Dünya > Merkez Bankası doğru mu yaptı?
31.01.2014
Gazetesiz ekonomi yazarı Şahap Güven gazetesiz okurları için Merkez Bankası’nın faiz arttırımını yorumladı.
Özellikle dün dolar 2,40’a yaklaşınca Para Piyasası Kurulu’ndan saat 24:00’da açıklama yapılacağı duyuruldu. Duyurudan sonra genel olarak Merkez Bankası’nın koridorun üst bandında 200 hatta 300 baz puan artış yapması bekleniyordu.
PPK ( Para Politikası Kurulu ) bir haftalık repo faiz oranını % 4,5’ten % 10’a yükseltti. Gecelik borç verme faiz oranını ( faiz koridorunun üst bandı ) %7,75’ten % 12’ye, gecelik borçlanma faiz oranını da % 3,5’ten % 8’e yükseltti. Geç likidite penceresi borç verme faiz oranını % 10,25’ten %15’e, APİ borçlanma faizini ( faiz koridorunun alt bandı ) de % 6,75’ten %11,50’ye yükseltti.
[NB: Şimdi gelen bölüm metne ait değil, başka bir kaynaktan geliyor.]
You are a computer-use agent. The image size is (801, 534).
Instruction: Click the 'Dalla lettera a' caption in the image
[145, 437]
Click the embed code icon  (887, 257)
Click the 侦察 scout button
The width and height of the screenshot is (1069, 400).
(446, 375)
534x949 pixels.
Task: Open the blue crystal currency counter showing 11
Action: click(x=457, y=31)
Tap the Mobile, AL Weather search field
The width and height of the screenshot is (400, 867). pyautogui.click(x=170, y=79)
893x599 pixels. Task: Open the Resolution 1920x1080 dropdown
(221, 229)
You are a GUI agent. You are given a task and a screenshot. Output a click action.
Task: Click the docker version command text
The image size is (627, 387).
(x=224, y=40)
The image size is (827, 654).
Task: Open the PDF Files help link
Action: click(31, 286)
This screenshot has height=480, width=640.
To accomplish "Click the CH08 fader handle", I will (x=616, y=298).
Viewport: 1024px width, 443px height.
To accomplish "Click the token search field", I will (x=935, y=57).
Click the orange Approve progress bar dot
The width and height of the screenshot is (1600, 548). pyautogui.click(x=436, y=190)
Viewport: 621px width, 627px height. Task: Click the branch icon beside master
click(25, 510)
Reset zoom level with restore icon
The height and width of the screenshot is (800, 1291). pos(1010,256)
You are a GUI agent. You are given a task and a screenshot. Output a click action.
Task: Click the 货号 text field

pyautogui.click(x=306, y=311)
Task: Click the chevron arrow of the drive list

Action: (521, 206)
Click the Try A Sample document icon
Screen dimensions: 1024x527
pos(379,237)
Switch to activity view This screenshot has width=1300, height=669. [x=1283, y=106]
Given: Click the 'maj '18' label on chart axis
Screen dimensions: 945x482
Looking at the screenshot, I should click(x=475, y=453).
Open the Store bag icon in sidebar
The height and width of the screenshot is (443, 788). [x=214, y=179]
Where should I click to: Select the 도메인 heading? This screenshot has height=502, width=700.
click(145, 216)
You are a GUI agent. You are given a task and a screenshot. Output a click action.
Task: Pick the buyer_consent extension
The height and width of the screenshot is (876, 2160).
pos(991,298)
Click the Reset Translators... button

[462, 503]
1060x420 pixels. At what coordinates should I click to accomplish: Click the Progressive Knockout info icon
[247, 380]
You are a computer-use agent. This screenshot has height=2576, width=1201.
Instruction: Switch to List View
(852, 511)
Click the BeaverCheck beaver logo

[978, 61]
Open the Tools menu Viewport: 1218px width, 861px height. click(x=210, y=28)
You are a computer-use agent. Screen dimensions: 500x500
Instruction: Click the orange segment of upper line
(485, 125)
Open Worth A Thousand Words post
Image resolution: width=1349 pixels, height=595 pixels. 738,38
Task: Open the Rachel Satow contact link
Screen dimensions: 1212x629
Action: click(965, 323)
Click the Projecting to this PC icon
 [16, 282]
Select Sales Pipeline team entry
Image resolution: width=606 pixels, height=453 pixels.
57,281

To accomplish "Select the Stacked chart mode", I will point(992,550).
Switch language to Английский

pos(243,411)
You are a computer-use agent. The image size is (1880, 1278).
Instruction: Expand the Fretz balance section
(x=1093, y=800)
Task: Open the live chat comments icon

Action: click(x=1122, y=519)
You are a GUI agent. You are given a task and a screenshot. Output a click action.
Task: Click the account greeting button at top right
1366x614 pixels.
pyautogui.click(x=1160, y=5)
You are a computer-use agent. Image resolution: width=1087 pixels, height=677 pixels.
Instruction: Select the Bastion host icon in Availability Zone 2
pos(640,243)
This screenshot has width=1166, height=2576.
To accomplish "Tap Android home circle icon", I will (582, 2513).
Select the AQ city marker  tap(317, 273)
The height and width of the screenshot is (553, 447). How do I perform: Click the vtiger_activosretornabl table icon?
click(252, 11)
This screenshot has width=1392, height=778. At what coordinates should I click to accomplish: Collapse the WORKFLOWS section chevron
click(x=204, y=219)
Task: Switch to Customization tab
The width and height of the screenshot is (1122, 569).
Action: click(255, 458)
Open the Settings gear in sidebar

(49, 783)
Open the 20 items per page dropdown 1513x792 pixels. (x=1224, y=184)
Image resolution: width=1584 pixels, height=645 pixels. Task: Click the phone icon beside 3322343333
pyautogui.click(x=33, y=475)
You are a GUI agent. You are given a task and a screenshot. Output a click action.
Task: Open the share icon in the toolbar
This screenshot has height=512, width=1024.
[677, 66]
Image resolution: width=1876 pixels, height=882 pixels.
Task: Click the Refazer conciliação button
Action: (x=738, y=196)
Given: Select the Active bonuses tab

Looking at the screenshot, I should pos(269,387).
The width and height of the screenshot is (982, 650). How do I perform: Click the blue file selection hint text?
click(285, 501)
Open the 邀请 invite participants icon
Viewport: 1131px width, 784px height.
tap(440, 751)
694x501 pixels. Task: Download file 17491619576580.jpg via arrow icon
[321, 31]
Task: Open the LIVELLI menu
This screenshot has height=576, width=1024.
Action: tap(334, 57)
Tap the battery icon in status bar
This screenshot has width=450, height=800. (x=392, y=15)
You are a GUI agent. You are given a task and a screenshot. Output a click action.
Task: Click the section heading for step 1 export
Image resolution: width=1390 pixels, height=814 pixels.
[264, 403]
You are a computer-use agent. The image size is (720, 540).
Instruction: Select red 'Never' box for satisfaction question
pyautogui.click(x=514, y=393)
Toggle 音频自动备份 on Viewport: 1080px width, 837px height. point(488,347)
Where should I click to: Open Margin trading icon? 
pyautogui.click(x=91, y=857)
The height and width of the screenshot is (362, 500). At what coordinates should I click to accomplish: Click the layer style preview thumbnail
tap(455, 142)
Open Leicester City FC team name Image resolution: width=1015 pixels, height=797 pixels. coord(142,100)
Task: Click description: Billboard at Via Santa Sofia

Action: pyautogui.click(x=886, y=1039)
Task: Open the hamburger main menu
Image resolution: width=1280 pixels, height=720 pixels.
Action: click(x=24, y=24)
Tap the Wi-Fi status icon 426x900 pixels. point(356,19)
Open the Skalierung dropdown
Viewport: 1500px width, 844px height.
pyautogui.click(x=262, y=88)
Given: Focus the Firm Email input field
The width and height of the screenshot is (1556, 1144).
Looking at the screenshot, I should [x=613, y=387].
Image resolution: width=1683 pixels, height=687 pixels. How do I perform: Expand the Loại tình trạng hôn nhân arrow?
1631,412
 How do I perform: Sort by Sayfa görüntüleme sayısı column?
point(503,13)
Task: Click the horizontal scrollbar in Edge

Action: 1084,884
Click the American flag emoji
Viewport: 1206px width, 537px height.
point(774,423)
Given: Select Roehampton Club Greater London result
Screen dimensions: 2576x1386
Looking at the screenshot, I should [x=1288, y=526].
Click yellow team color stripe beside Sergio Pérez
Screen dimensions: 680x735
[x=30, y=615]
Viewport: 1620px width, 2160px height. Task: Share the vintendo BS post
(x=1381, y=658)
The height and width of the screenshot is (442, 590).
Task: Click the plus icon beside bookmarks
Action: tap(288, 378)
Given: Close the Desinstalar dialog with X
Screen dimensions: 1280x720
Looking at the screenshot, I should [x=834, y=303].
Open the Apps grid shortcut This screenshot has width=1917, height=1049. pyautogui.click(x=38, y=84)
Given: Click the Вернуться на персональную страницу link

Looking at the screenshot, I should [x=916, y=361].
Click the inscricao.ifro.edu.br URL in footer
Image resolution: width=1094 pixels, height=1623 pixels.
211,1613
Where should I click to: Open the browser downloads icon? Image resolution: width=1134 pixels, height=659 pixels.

Bu değişiklikler hızlıca etkisini gösterdi dolar 2,2142’ye Euro ise 3,0288’e kadar geriledi ve gerileme trendinde de devam ediyor.
Doğru mu Yaptı ?
Merkez Bankası’nın faiz silahı hep vardı fakat özellikle Mayıs ayından bugüne kadarki ‘faiz lobisi’ tartışmalarının da etkisi ile Merkez Bankası bu silahı kullanmadı / kullanamadı. Özellikle FED’in teşvikleri azaltacağım söylemleri bütün gelişmekte olan piyasaları olumsuz etkilemiş fakat Brezilya ve Hindistan gibi ülkelerin Merkez Bankaları faiz silahını daha erken kullanmıştı. Brezilya para birimi Mayıstan bu yana %10’lar civarında değer kaybederken TL’de değer kaybı % 24’lere kadar yükselmişti. Bir anda Türkiye ‘kırılgan beşli’ diye ifade edilen ülkeler piramidinin en tepesine oturmuştu.
Olumlu Yanları
– Bu karar ile piyasa öncelikle takip edeceği faiz oranı daha net anlayacak. Bundan sonraki fonlamalar bir haftalık repo oranı ile ( % 10 ) ile yapılacak. Önceden kullanılan faiz isimlerini artık ekonomistler bile zor takip ediyordu.
– Karar ile birlikte dövizin yükselen ateşi sönecek, bu da özellikle yüklü döviz kredisi borcu olan özel sektörü rahatlatacak. En azından paniklemesini engelleyecek.
– ABD’den olumlu veriler geldikçe gelişmekte olan pazarlara kısa vadeli sermaye girişleri azalmakta idi, hatta çıkışlar başlamıştı. Yükselen faizlerle birlikte tekrar kısa vadeli sermaye girişleri ( sıcak para ) hareketlenecek. Türkiye ekonomisi için ( cari açık ve tasarruf eksiğinden dolayı sıcak para olmazsa olmazdır )
– Kararın bence en olumlu yanı Merkez Bankası’nın bağımsız olduğunu ispatlaması oldu. Merkez Bankası’nın özellikle son 6-7 aydır kullanması gereken silahları siyasetin baskısı ile kullanmadığı yönünde piyasalarda ciddi bir tereddüt ve güvensizlik oluşmuştu, bu tekrar düzeldi diye düşünüyorum.
Olumsuz Yanları
Peki siyaset MB’sını neden faizleri artırma diye baskılıyordu ?
Çünkü faiz artışı demek büyüme rakamının aşağı yönlü revize edilmesi demek. Yatırımların azalması demek yani işsizlik demek. 2023’e dünyanın 10. Büyük ekonomisi olma hedefi olan bir hükümetin hedeflerini gözden geçirmesi demek.
Seçim yılında bunu hiç bir siyasi iktidar istemez. Ama resmin tümüne baktığımızda döviz kurları ve faizleri global gelişmelerin büyük ölçüde etkilediğini görüyoruz. Toparlanan ABD ekonomisi tahvil alım programlarını aylık 10 milyar dolar azaltmıştı ve bunun devamının geleceği açıktı. FED; ‘Türkiye’deki seçim bitsin sonra teşvikleri azaltalım’ demez. Bu yüzden sermaye hareketlerindeki ters yönlü akımı ( çıkışı ) engellemek içinde bu artışlar şarttı. Keşke başka alternatif olsaydı ama Merkez Bankası dün yapabileceği en doğru şeyi yaptı diyebiliriz. Piyasaların Türkiye’nin para politikası otoritesine olan güvenibir nebze olsun geri gelmiş oldu.